(SOURCE DATA Opens)
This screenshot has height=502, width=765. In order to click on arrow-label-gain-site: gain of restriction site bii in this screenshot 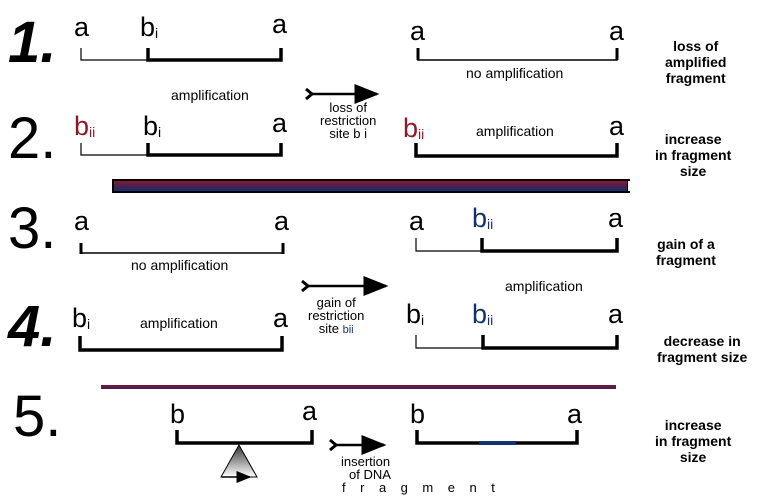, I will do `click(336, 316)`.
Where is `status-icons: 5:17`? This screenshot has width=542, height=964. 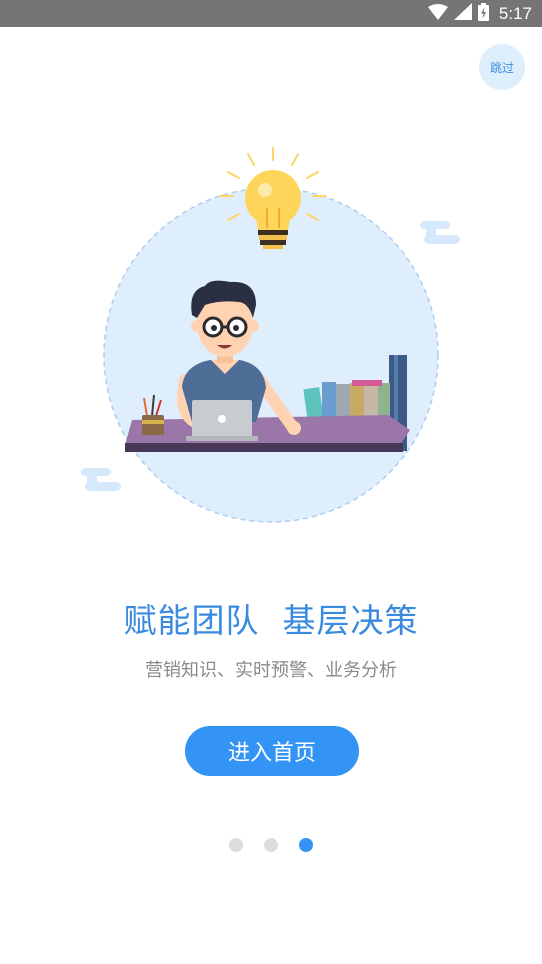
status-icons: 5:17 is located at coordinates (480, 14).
(SOURCE DATA Closes)
(SOURCE DATA Opens)
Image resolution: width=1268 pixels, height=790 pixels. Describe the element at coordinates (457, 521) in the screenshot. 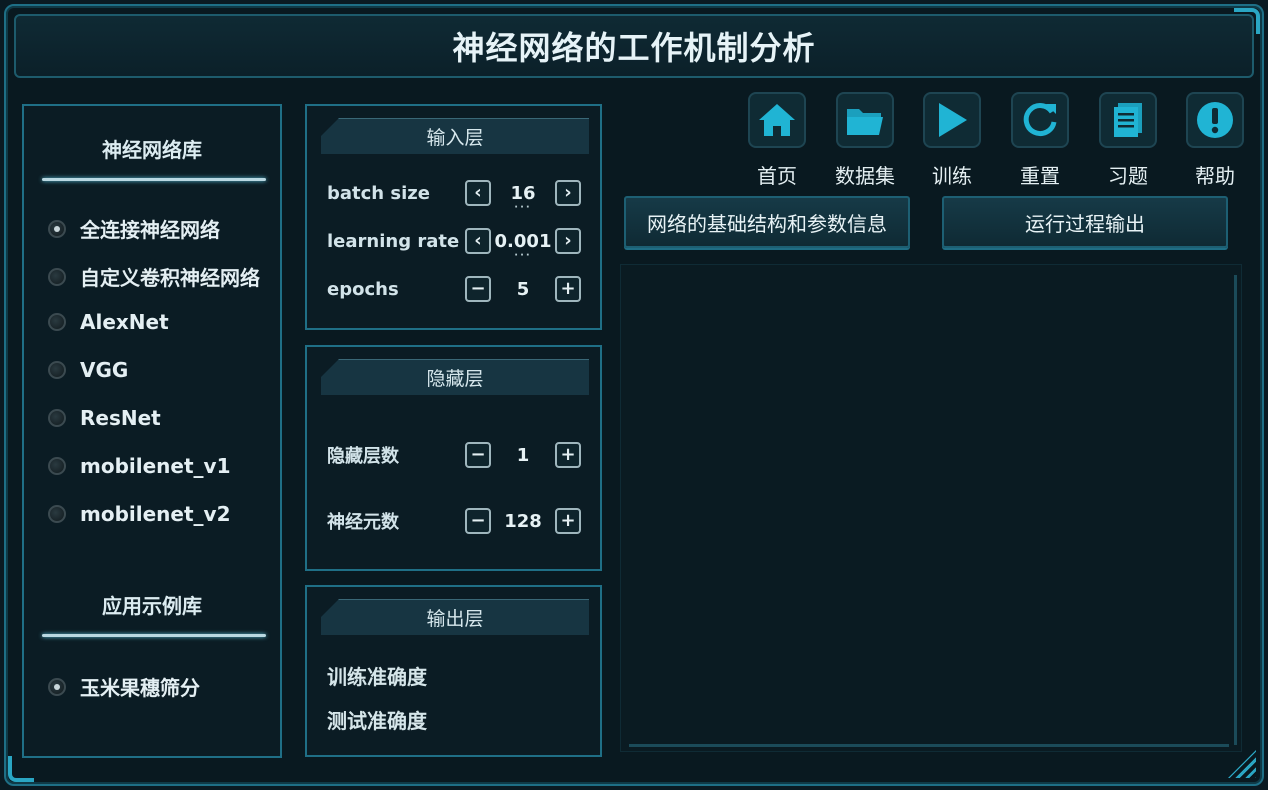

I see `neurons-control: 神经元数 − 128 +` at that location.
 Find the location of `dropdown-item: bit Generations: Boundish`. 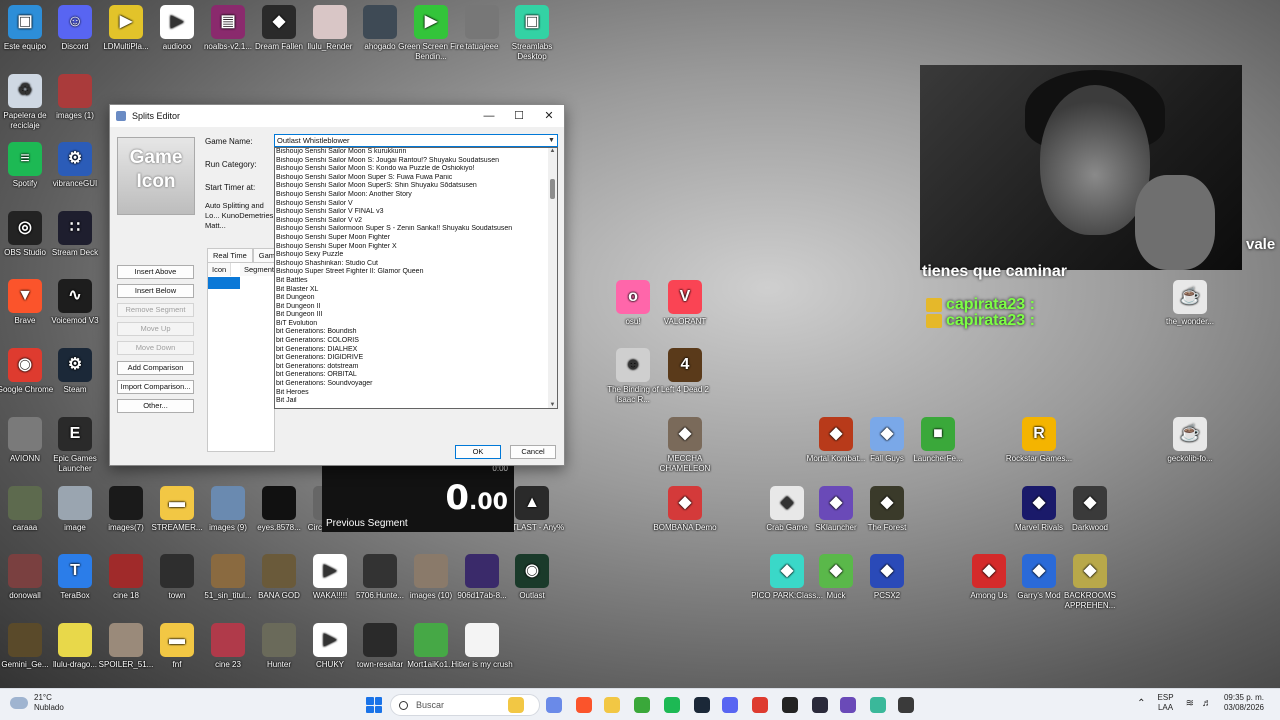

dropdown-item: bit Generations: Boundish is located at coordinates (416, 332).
(SOURCE DATA Closes)
### INSTRUCTIONS TO FOLLOW
Transcribe the listing from the line with "Find the location" to the line with "dropdown-item: bit Generations: Boundish is", including both of those lines, and leave the pictures out of your answer.

### RESPONSE AREA
 Find the location of `dropdown-item: bit Generations: Boundish`. 

dropdown-item: bit Generations: Boundish is located at coordinates (416, 332).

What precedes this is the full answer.